Every record must be transcribed in its entirety, apart from the images, which are to be omitted.

━━━ Provided information

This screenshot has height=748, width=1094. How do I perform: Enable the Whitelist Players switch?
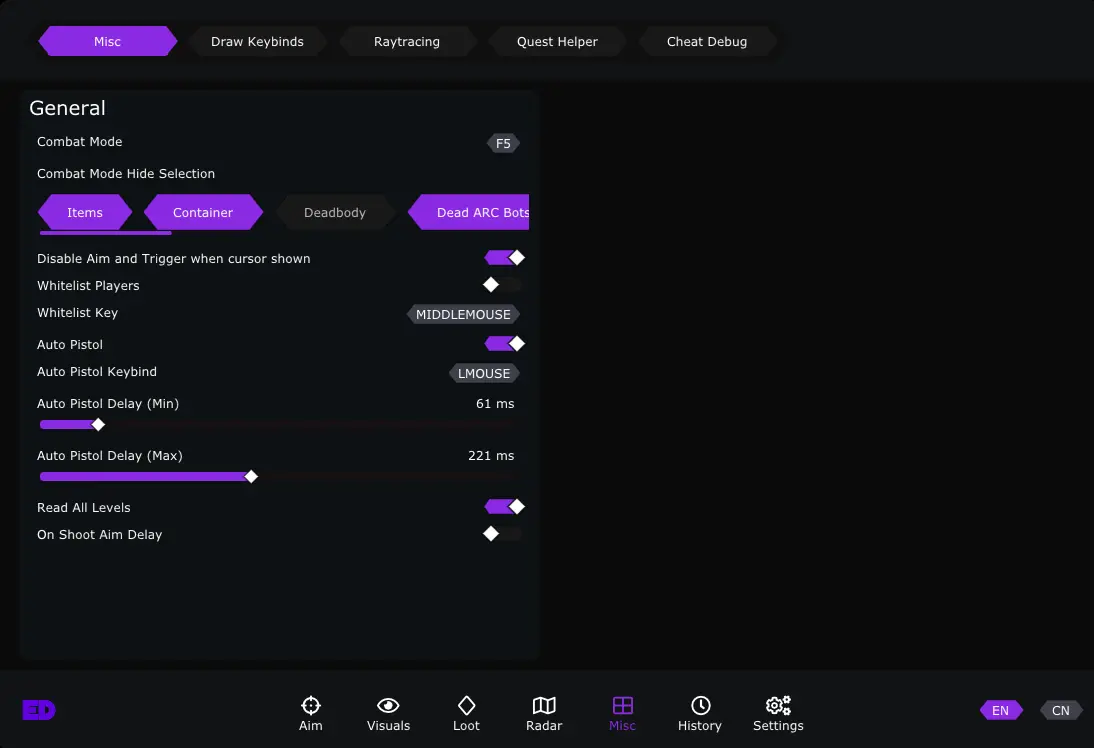click(503, 285)
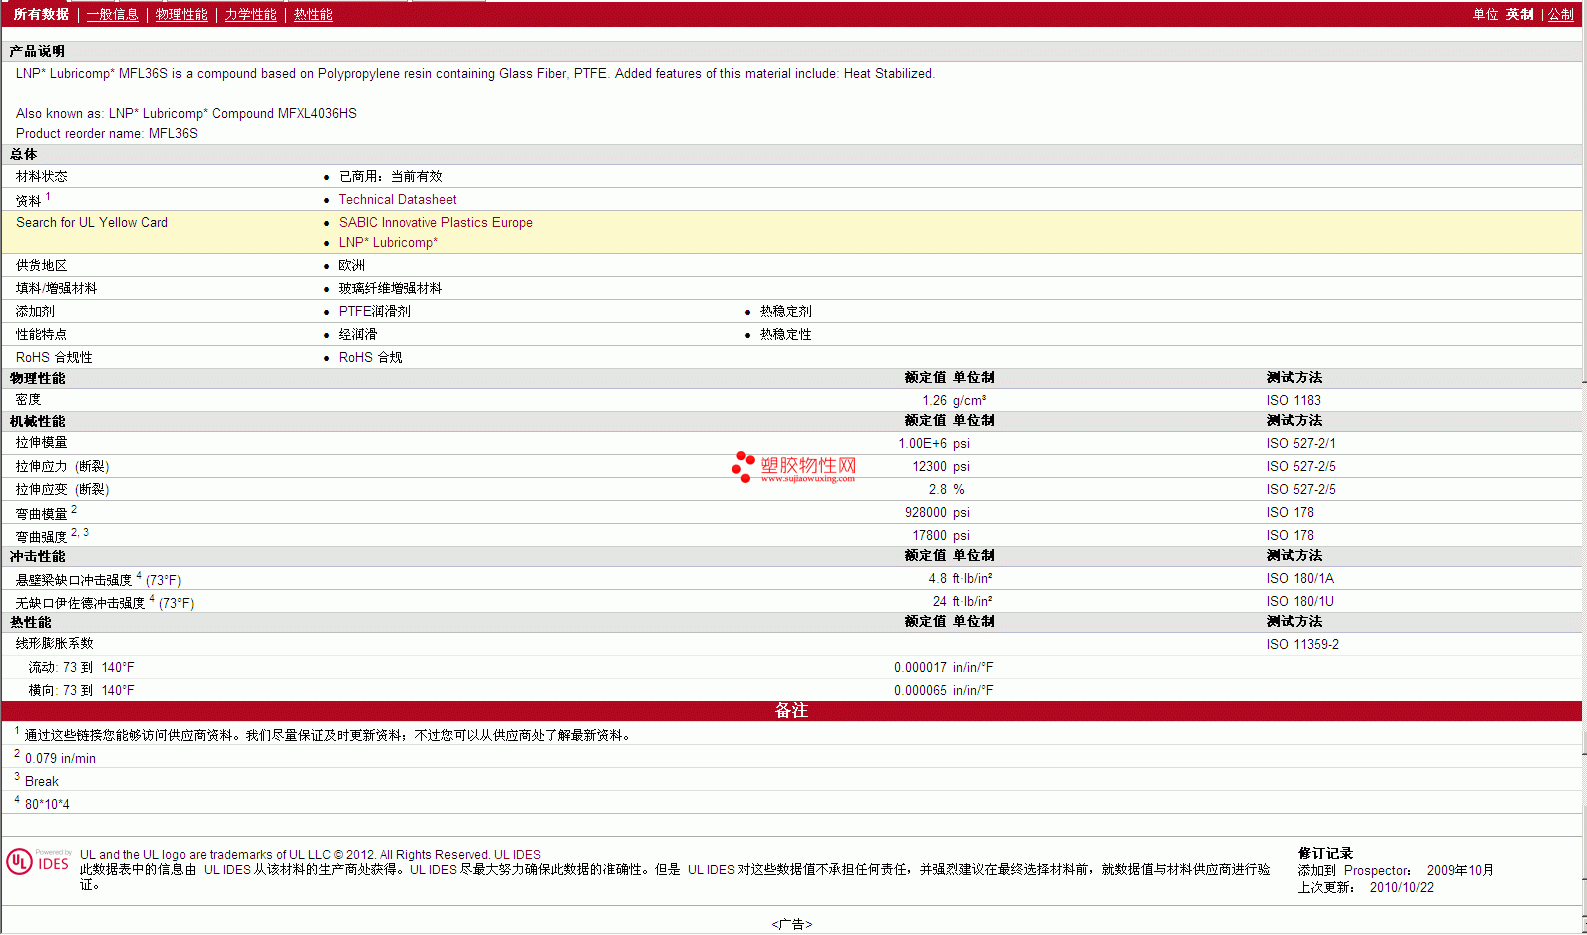Click SABIC Innovative Plastics Europe link
The height and width of the screenshot is (935, 1587).
[x=435, y=223]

━━━━━━

■ Finished task:
This screenshot has height=748, width=1094. How do I perform: Enable the Whitelist Players switch?
click(503, 285)
Click SABIC Innovative Plastics Europe link
The height and width of the screenshot is (935, 1587).
[x=435, y=223]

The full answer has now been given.